21 de octubre de 2023

El papel de los museos desde un prisma económico

 

Hay actividades e instituciones sociales que, en términos cuantitativos, tienen una escasa relevancia dentro de las grandes cifras macroeconómicas, pero constituyen un componente esencial para la vida en sociedad. Los museos de arte pertenecen a esa categoría. La utilización del análisis económico aporta una perspectiva sobre su papel en la sociedad y las características de las actividades que desarrollan.

En una de las obras de referencia, el economista estadounidense Martin Feldstein señalaba que un museo tiene tres misiones principales: i) preservar los tesoros que las generaciones actuales han heredado del pasado; ii) coleccionar las obras resultantes de la actividad creativa del presente; y iii) actuar como instructores que ayudan al público a conocer y apreciar las obras de arte. A lo anterior hay que añadir una función primordial: los museos son un instrumento que transforman lo que técnicamente son bienes individuales (obras de arte reservadas exclusivamente a sus propietarios) en bienes colectivos, que pueden ser disfrutados por grupos de personas, simultánea o secuencialmente.

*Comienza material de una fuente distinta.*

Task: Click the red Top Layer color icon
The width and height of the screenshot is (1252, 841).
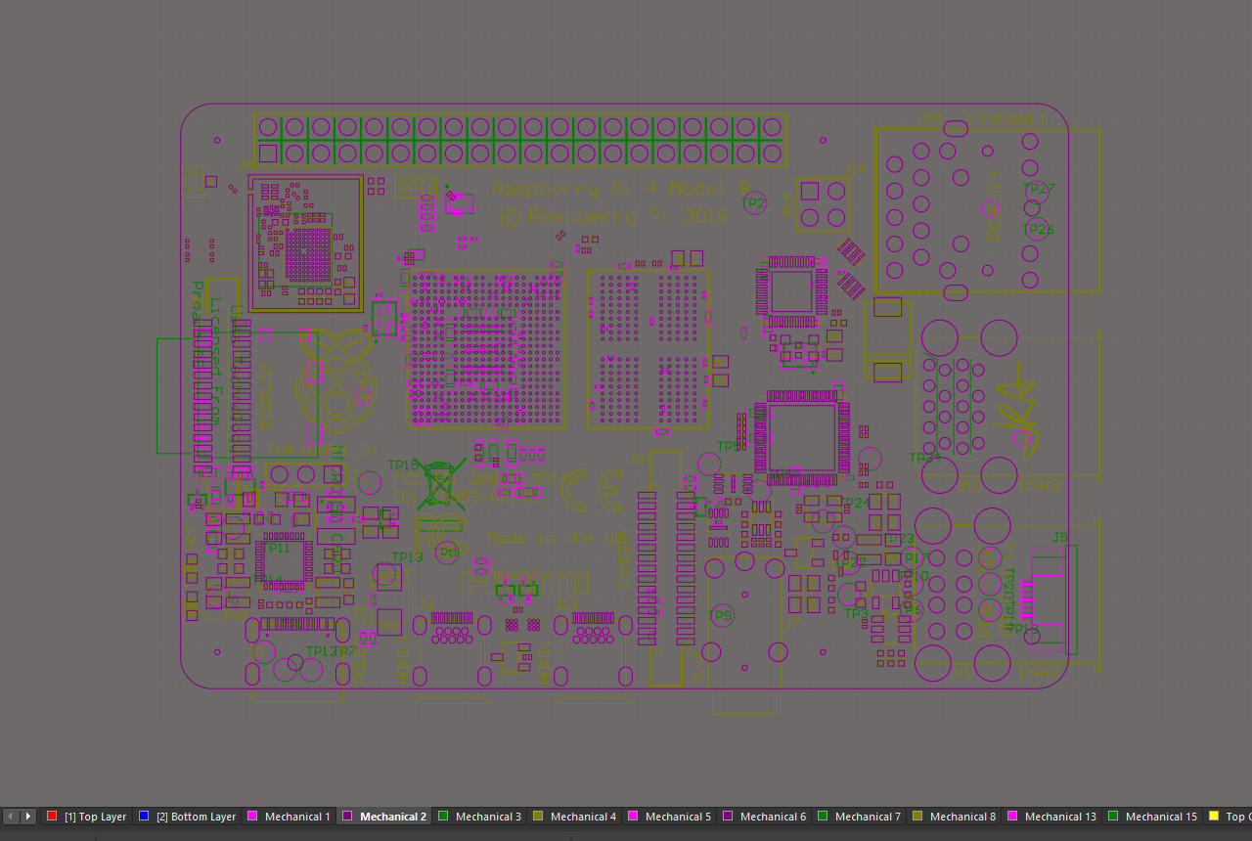Action: [x=51, y=816]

La mencionada transformación nos lleva a plantearnos la cuestión del precio para acceder a un museo y poder apreciar las obras expuestas. En este apartado, los economistas recuerdan que hay una regla básica que, idealmente, debe aplicarse para lograr una asignación eficiente de los recursos. Dicha regla dicta que el precio de un bien o servicio debe ser igual al coste marginal de admitir a un usuario o beneficio adicional. A este respecto, hay que tener en cuenta que, en el caso de los bienes o servicios colectivos puros, que admiten un número muy grande (o ilimitado) de usuarios sin detrimento de la calidad, el precio debería ser inequívocamente nulo. Sin embargo, cuando la incorporación de usuarios adicionales implica un coste, estaría justificado un precio a fin de racionalizar el uso y garantizar un nivel mínimo de calidad.

En relación con las obras de arte exhibidas en un museo, si el número de espectadores es muy bajo, no procedería cobrar ningún precio, pero sí en el supuesto de que hubiera aglomeraciones. Consiguientemente, desde esa perspectiva, quedaría fundamentado el cobro de un derecho de entrada con esa finalidad racionalizadora de la demanda. La no aplicación de tal derecho daría lugar a un precio implícito en la forma de tiempo en las colas y de peores condiciones de apreciación de las obras.

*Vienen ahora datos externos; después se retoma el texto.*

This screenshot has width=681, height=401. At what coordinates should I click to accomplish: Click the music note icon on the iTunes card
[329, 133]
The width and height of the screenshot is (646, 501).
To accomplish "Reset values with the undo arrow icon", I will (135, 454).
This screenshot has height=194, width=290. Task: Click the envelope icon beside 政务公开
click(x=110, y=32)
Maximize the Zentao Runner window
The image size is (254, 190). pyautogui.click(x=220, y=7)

Dicho lo anterior, no hay que perder de vista que una cosa es el coste asociado a añadir usuarios adicionales, que puede ser nulo o bajo, y otra el coste de producción del servicio, las exposiciones en el caso que nos ocupa, y el del mantenimiento de los propios museos, que son muy cuantiosos. Los derechos de entrada, en línea con lo indicado, no pueden pretender cubrir todos estos costes. De ahí que la financiación de la oferta museística haya de descansar en los presupuestos públicos o en aportaciones del sector privado.

Los museos se enfrentan, además, a un problema típico de algunas actividades de servicios que son intensivas en el uso del trabajo humano y se prestan poco a la utilización de avances tecnológicos. Pocos ahorros caben en la celebración de un concierto, la representación de una ópera, o la organización de una exposición de pintura. Como muchos de los bienes culturales, las actividades museísticas están sujetas a lo que los economistas denominan “enfermedad de Baumol”. La propia naturaleza de las actividades hace que no puedan registrar incrementos de productividad ni, consiguientemente, disminuciones de los gastos. Ocurre justamente lo contrario, de manera que el coste relativo de estas actividades tiende a aumentar y, con ello, el desafío de su financiación.

Las circunstancias expresadas explican que el sostenimiento de las actividades de los museos no pueda encomendarse sin más a las fuerzas típicas de los mercados, que, además, no captan las externalidades positivas ligadas a la cultura. El respaldo público, de forma directa, o indirecta a través de beneficios fiscales, está justificado atendiendo a los importantes beneficios sociales -para las generaciones actuales y las futuras- que aportan los museos, así como el de las iniciativas filantrópicas, también directas o indirectas.

Hace treinta años, Feldstein se quejaba amargamente del tratamiento otorgado a los museos, incluso en la primera economía mundial: “Aunque los museos de arte son una parte vital de nuestra cultura, financieramente están relativamente ignorados, como hijastros de nuestra sociedad opulenta”. La actividad de los museos figura recogida en las cuentas nacionales dentro de la rúbrica del patrimonio, que, conjuntamente con la de archivos y bibliotecas, representa sólo un 0,14% del PIB en España. Pero sí, los museos constituyen un componente esencial para la vida en sociedad.